» **YOUR OBJECTIVE**
Every line with the string "agent" should be copied from the data.
___ ENTRIES PROVIDED ___
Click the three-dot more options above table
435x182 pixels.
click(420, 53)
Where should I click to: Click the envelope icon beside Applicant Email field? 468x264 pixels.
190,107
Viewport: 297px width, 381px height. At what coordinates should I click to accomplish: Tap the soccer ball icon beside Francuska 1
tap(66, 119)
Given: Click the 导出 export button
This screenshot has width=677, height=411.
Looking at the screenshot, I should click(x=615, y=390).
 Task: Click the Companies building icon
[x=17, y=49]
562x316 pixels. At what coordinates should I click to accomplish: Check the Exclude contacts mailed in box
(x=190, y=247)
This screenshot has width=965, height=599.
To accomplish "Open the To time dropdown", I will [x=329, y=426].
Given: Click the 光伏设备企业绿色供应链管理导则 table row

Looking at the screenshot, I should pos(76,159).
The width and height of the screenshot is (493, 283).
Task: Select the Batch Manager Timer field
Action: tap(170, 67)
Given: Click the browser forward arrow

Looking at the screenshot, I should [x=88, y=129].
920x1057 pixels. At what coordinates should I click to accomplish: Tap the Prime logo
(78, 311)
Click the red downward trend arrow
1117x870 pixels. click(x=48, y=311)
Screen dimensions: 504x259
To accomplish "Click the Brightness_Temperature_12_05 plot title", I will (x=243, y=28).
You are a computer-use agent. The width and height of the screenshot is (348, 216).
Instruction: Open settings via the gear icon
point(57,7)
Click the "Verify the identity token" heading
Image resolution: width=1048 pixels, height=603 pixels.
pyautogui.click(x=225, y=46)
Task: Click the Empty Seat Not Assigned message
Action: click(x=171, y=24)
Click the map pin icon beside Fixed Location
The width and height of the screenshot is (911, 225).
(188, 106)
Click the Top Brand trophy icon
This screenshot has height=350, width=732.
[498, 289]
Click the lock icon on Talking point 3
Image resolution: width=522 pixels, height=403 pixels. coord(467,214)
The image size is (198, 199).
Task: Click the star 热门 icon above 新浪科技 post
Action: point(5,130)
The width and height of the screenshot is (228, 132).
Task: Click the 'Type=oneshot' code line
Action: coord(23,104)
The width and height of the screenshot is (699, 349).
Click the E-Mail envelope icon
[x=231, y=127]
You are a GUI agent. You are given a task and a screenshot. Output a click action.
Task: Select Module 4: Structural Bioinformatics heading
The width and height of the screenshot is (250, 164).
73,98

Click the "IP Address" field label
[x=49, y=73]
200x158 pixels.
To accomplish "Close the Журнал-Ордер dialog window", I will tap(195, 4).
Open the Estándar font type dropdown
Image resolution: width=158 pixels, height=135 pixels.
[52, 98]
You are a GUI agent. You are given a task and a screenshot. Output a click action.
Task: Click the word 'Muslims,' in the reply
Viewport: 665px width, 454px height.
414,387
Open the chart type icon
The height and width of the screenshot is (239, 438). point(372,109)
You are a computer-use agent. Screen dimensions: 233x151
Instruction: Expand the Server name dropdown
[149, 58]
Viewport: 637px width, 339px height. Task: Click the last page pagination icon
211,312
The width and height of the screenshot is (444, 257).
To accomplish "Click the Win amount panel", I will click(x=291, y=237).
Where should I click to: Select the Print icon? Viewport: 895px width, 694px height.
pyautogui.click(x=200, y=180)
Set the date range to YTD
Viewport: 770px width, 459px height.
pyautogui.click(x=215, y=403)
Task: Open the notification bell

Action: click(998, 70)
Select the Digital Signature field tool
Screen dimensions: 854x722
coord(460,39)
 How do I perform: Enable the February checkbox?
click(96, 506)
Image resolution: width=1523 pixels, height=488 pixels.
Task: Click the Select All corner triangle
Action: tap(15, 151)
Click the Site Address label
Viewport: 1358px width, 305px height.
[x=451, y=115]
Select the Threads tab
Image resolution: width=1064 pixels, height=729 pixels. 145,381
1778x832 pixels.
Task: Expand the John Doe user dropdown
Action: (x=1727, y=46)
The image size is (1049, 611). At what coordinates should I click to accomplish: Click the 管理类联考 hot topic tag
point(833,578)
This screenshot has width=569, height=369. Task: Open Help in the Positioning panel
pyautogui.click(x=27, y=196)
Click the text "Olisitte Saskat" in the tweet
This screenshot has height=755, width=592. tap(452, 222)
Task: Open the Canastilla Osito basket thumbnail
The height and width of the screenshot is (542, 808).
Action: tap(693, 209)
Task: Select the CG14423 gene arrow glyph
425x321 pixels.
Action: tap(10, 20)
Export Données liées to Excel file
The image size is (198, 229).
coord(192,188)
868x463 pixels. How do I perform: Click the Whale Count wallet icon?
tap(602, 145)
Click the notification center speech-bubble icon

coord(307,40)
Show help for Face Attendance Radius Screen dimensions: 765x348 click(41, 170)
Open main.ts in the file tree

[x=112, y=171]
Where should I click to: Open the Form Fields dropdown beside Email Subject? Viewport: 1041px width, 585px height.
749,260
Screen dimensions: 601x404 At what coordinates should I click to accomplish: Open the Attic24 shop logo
___
» **EXERCISE RESULT**
You are a computer-use agent. The width and height of the screenshot is (348, 216).
You are a GUI agent. You are given a task and a screenshot. Output a click action.
You are a GUI agent. You are given a task and a screenshot. Output a click action.
You are a computer-use agent. Screen dimensions: 233x151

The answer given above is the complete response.